### Stated exercise A
In the issue thread below on training data formatting, what does B stand for in the A x B size of the Seq2Seq matrices?
### Stated exercise B
Using the issue thread below on training data formatting, say whether each statement agrees with it: (i) Facebook now lets you download your message data in JSON format. (ii) Everything inside the brackets is kept and used. (iii) The repository will go on being maintained. For each, answer yes or no and quote the deciding words.
### Stated exercise C
Translate this sentence from the issue thread below into Spanish: "This was probably in compliance with GDPR laws by the European Union, which will be enforced starting in May 2018."

### Supplied passage
···

What's the training data formatting?
CoderReece opened this issue · comments
I want to use training data from a different platform but i'm unsure of what the formatting should be for the training data.
is it a json format? etc
if so can i get an example?
Thanks.
Training data for Word2Vec or for Seq2Seq? If you're asking for Seq2Seq, you should take a look at Seq2SeqXTrain.npy and Seq2SeqYTrain.npy. They are numpy matrices which dimensionalities of A x B where A is the number of training examples and B is the sequence length.
You can see above that the first training input (x[0]) consists of the integers that represent the words (52780 for blank, 34931 for "the", etc) for the input message. y[0] will contain the sequence of words that is the response.
The facebook chat data cannot be converted due to big changes to the html layout. so i was curious how the facebook data was parsed and stored so i can make one manually and have createDataset.py process that instead.
Thanks for some insight on how Seq2Seq works though.
Oh, so you're referring to the HTML file that you get after downloading your data?
If so, then, you probably should check Dillon's repo
Yeah the repo isn't maintained anymore:
UPDATE April 28th 2018: Facebook recently revamped the "download your data" feature to a much more usable state. This was probably in compliance with GDPR laws by the European Union, which will be enforced starting in May 2018. Facebook now allows you to download your message data in JSON format, which supercedes the purpose of this project.
In light of that this repository will no longer be maintained.
So i can't use my message data without knowing how to format it for createDataset.py
Sorry I've not done a good job at explaining myself, I don't mean to take up your time.
Okay, Thanks for the assistance.
So like have i got that right? I just want to be sure before i go off to try this.
From the data you've showed me i assume 08:00 doesn't change and probably isn't important?
[dateTtime-08:00] username: message
Yeah we end up ignoring everything in the brackets.
Should oldest messages be on top or on the bottom of file?
Think it depends on how facebook organizes the data when you download it. From what I remember it wasnt necessarily chronological.

···

### Source data
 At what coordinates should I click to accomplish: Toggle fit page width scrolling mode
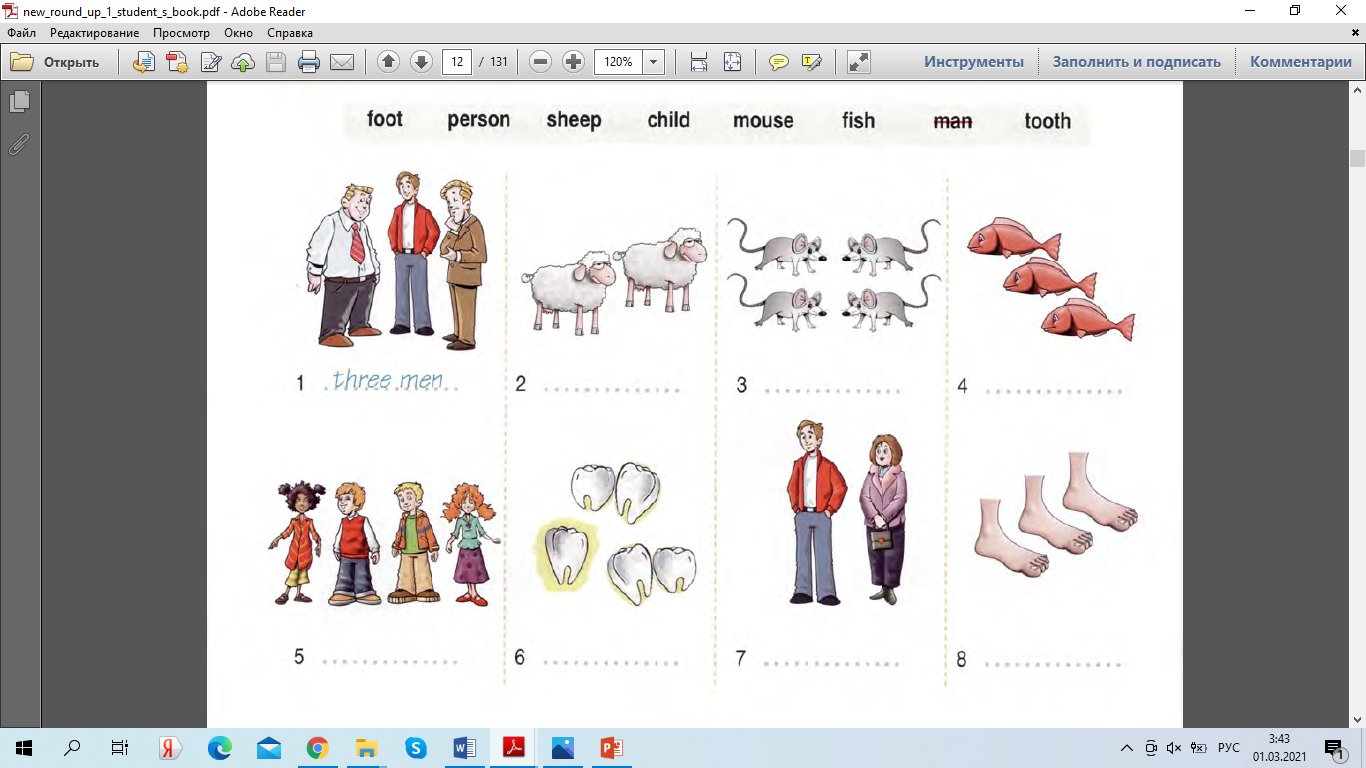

···

### Exercise response A
B is the sequence length.

### Exercise response B
(i) Yes: "Facebook now allows you to download your message data in JSON format"
(ii) No: "Yeah we end up ignoring everything in the brackets."
(iii) No: "In light of that this repository will no longer be maintained."

### Exercise response C
Esto probablemente se hizo para cumplir con las leyes del RGPD de la Unión Europea, que entrarán en vigor a partir de mayo de 2018.